- _INFORMATION PROVIDED_:
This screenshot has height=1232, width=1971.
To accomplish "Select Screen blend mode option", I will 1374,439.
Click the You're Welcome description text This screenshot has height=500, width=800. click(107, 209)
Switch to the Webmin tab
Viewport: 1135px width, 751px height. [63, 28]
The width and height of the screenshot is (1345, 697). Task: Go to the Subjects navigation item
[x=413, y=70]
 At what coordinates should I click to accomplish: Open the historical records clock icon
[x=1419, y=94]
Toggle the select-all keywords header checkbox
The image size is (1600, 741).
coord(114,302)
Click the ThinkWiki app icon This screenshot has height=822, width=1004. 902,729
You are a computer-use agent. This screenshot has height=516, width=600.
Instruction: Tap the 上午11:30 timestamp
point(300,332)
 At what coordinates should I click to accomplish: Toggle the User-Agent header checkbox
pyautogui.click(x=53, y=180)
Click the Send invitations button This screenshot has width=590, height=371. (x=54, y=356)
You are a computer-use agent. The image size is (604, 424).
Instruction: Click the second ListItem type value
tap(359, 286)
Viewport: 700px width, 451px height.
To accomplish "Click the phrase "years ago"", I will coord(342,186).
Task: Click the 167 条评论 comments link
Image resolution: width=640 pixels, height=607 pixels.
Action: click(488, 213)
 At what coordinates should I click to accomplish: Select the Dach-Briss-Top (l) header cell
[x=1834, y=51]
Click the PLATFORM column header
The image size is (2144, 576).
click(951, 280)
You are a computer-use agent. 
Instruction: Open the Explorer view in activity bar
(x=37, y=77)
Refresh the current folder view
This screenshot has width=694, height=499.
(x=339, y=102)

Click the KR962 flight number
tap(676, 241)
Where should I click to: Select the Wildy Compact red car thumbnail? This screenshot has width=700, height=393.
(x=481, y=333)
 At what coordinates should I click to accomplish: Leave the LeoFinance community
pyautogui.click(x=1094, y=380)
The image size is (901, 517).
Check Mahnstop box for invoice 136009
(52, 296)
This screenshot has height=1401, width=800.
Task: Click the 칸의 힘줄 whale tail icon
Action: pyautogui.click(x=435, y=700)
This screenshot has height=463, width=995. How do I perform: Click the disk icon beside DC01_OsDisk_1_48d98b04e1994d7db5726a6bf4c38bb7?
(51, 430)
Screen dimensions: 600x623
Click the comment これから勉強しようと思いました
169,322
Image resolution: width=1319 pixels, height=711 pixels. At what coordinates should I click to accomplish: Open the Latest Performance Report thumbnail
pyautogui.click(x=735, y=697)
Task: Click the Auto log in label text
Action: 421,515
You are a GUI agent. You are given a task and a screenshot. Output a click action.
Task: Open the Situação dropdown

- _WHAT TO DO_: Each entry above is to be printed again exactly.

- _PROBLEM SOLUTION_:
This screenshot has height=1232, width=1971.
To accomplish "Select Screen blend mode option", I will 1374,439.
Click the You're Welcome description text This screenshot has height=500, width=800. click(107, 209)
Switch to the Webmin tab
Viewport: 1135px width, 751px height. [63, 28]
The width and height of the screenshot is (1345, 697). Task: Go to the Subjects navigation item
[x=413, y=70]
 At what coordinates should I click to accomplish: Open the historical records clock icon
[x=1419, y=94]
Toggle the select-all keywords header checkbox
The image size is (1600, 741).
coord(114,302)
Click the ThinkWiki app icon This screenshot has height=822, width=1004. 902,729
You are a computer-use agent. This screenshot has height=516, width=600.
Instruction: Tap the 上午11:30 timestamp
point(300,332)
 At what coordinates should I click to accomplish: Toggle the User-Agent header checkbox
pyautogui.click(x=53, y=180)
Click the Send invitations button This screenshot has width=590, height=371. (x=54, y=356)
You are a computer-use agent. The image size is (604, 424).
Instruction: Click the second ListItem type value
tap(359, 286)
Viewport: 700px width, 451px height.
To accomplish "Click the phrase "years ago"", I will coord(342,186).
Task: Click the 167 条评论 comments link
Image resolution: width=640 pixels, height=607 pixels.
Action: click(488, 213)
 At what coordinates should I click to accomplish: Select the Dach-Briss-Top (l) header cell
[x=1834, y=51]
Click the PLATFORM column header
The image size is (2144, 576).
click(951, 280)
You are a computer-use agent. 
Instruction: Open the Explorer view in activity bar
(x=37, y=77)
Refresh the current folder view
This screenshot has width=694, height=499.
(x=339, y=102)

Click the KR962 flight number
tap(676, 241)
Where should I click to: Select the Wildy Compact red car thumbnail? This screenshot has width=700, height=393.
(x=481, y=333)
 At what coordinates should I click to accomplish: Leave the LeoFinance community
pyautogui.click(x=1094, y=380)
The image size is (901, 517).
Check Mahnstop box for invoice 136009
(52, 296)
This screenshot has height=1401, width=800.
Task: Click the 칸의 힘줄 whale tail icon
Action: pyautogui.click(x=435, y=700)
This screenshot has height=463, width=995. How do I perform: Click the disk icon beside DC01_OsDisk_1_48d98b04e1994d7db5726a6bf4c38bb7?
(51, 430)
Screen dimensions: 600x623
Click the comment これから勉強しようと思いました
169,322
Image resolution: width=1319 pixels, height=711 pixels. At what coordinates should I click to accomplish: Open the Latest Performance Report thumbnail
pyautogui.click(x=735, y=697)
Task: Click the Auto log in label text
Action: 421,515
You are a GUI agent. You are given a task and a screenshot. Output a click action.
Task: Open the Situação dropdown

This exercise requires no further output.